• **Text extract**:

There’s no end to the interest in food!
I’m not talking food as fuel, but food as experience – food that can conjure up memory. Food that can create a taste of place and time – or the sense of terroir. So it’s hardly surprising that we’re all hooked on the plethora of gourmet pleasures surrounding food that is at our finger tips that offers us a huge range of armchair gastronomic experiences through books and TV programmes – and for those even more committed – the real-time encounter of – ‘The Cooking School’.
There are numerous opportunities to educate one’s self in the culinary arts in Tasmania that range from the basic to the more sophisticated. Brunyfire was drawn to the bush tucker advertising at the Red Feather Inn recently, that promised a ‘walk on the wild side’…….

Stored data
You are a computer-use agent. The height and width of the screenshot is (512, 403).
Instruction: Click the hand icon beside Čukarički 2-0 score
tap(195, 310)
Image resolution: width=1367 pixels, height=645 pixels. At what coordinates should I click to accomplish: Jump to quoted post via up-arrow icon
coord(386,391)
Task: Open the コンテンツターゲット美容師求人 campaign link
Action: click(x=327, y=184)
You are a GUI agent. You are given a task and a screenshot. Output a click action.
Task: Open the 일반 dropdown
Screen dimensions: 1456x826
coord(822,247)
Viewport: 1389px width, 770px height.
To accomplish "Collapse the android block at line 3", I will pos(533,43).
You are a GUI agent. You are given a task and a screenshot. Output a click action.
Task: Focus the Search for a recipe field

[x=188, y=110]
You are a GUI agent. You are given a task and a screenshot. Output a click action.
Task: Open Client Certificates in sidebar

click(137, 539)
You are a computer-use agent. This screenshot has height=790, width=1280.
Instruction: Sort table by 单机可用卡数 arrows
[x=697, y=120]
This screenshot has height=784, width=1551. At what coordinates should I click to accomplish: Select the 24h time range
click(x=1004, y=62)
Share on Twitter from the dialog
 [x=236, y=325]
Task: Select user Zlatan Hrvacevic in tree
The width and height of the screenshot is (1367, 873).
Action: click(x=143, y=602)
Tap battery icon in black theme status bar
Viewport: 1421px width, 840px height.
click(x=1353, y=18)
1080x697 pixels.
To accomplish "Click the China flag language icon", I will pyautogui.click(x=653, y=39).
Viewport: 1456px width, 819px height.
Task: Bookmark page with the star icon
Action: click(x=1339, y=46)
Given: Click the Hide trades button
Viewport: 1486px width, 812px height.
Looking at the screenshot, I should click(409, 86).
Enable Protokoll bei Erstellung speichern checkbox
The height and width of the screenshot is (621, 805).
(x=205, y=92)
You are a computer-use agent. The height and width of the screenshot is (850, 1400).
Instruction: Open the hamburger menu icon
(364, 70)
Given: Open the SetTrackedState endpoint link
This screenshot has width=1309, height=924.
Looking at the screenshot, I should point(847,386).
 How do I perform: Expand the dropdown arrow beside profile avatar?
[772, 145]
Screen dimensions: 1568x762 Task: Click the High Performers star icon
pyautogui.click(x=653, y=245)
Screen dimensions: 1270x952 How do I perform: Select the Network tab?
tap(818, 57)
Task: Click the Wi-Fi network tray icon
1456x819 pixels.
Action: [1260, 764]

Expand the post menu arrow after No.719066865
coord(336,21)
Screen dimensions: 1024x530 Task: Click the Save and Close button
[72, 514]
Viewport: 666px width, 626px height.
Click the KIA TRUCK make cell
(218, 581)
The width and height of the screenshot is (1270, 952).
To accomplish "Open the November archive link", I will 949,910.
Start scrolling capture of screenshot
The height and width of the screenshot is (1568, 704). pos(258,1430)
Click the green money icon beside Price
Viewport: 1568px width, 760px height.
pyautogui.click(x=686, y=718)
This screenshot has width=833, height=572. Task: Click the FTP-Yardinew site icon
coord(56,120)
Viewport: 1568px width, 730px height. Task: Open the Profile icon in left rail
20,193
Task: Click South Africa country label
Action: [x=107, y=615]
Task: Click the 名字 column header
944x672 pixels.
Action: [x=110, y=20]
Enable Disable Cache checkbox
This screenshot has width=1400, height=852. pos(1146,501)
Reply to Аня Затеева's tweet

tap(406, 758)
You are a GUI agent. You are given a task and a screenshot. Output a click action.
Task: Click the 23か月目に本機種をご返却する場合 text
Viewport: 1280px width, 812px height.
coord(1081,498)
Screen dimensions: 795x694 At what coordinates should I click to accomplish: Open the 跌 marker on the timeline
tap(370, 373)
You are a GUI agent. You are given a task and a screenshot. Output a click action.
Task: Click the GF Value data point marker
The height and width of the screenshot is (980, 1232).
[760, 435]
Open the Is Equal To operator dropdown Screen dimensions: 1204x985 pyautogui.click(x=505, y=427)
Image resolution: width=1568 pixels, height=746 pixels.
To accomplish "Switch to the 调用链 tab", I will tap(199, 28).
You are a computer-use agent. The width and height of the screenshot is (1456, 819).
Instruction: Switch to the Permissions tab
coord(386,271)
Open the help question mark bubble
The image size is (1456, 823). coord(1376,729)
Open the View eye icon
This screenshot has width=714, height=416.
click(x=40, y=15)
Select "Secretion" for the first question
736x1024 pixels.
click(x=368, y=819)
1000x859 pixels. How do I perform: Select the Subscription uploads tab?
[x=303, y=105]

• **Written instruction A**: In the text about food, what drew Brunyfire to the Red Feather Inn?
• **Written instruction B**: From the text about food, extract the part that opens with the words containing "I’m not talking" and closes with "the wild side’…….".
• **Written instruction C**: Continue the text about food and Tasmanian cooking schools from its final sentence.

• **Task response A**: The bush tucker advertising, which promised a "walk on the wild side."

• **Task response B**:
I’m not talking food as fuel, but food as experience – food that can conjure up memory. Food that can create a taste of place and time – or the sense of terroir. So it’s hardly surprising that we’re all hooked on the plethora of gourmet pleasures surrounding food that is at our finger tips that offers us a huge range of armchair gastronomic experiences through books and TV programmes – and for those even more committed – the real-time encounter of – ‘The Cooking School’.
There are numerous opportunities to educate one’s self in the culinary arts in Tasmania that range from the basic to the more sophisticated. Brunyfire was drawn to the bush tucker advertising at the Red Feather Inn recently, that promised a ‘walk on the wild side’…….

• **Task response C**:
The Red Feather Inn is a collection of historic sandstone buildings located in Hadspen, eight miles from Launceston, Australia’s third oldest city in the north of the State. Notable Georgian architect John Sprunt built the Inn with convict labour circa 1842, and it became one of Van Diemen’s Land’s first coaching inns in 1844.
The Inn has been turned into a kind of Georgian/faux French provincial style luxury accommodation.
Very nicely done, with fluffy white bath robes and more cushions than we knew what to do with – but all in all, a little too twee for a couple of hardened techno-hippies (we do live in a fibreglass dome after all) with a preference for contemporary design, such as ourselves.
However, it was not the modernised country comforts or the attached cooking school that I had come for……….but The Wild Larder – Tasmanian Bush Tucker Experience that the Red Feather Inn were billing as ‘an amazing nature and wildlife experience’ that promised antics with wildlife in the Tyne Valley, on the side of Ben Lomond, and gourmet camp-side dining featuring all Tasmanian ingredients complemented by native spices and herbs.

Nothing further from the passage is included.